A verifying compiler that reads program annotations enables the programmer to write desired properties as assertions. Unfortunately, verifying a safety property requires strengthening it to an inductive assertion, while proving termination requires finding ranking functions. The strengthening process often involves writing many tedious facts, while ranking functions are not always intuitive. In practice, programmers do not want or are unable to invent inductive assertions and ranking functions. Instead, the ideal verifying compiler strengthens the given assertions with facts learned through static analysis. Invariant generators are a class of static analyzers that automatically synthesize inductive invariants. Ranking function generators automatically synthesize ranking functions, sometimes with supporting invariants. Together, they reduce the burden on the programmer by automatically learning facts about programs.

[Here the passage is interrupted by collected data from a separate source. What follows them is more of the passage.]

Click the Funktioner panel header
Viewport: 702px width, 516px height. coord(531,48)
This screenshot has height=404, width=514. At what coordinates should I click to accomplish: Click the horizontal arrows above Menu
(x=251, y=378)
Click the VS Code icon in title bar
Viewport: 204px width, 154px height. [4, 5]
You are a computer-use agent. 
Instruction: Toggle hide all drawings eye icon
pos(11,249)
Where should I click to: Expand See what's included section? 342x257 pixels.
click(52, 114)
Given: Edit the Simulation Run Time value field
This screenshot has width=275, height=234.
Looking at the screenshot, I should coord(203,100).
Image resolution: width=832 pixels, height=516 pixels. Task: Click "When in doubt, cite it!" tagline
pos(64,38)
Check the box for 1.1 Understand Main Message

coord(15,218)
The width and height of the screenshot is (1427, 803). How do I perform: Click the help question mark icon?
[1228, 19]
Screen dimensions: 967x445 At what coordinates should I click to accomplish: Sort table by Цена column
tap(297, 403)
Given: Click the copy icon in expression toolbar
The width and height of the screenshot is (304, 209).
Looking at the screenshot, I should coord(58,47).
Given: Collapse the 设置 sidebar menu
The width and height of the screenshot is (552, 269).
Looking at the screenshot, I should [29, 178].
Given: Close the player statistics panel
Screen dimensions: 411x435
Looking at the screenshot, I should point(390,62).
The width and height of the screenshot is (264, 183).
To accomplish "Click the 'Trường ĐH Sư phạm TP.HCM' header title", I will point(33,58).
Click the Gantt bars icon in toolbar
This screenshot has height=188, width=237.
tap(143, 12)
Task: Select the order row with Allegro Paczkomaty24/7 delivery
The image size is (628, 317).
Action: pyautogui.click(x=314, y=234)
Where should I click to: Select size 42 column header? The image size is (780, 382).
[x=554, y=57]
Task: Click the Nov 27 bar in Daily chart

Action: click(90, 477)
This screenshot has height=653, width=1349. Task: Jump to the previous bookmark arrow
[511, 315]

In this talk, we discuss our approach to invariant and ranking function generation. A constraint-based method labels program points with parameterized expressions, which encode the shape of the desired inductive assertions or ranking functions. For example, the shape of an inductive invariant could be an inequality between affine combinations of program variables, while the shape of a ranking function could be an affine combination of program variables. It then generates a set of parameterized verification conditions and solves for the parameter values that make them valid. Instantiating the parameterized expressions with these values results in a set of inductive assertions or ranking functions. We discuss recent work for analyzing termination of programs that manipulate variables via affine expressions. We also discuss a constraint-based analysis for programs with integer division and modulo operators. Finally, we present experimental evidence indicating that invariant and ranking function generation is a powerful technique for scaling deductive verification to large programs.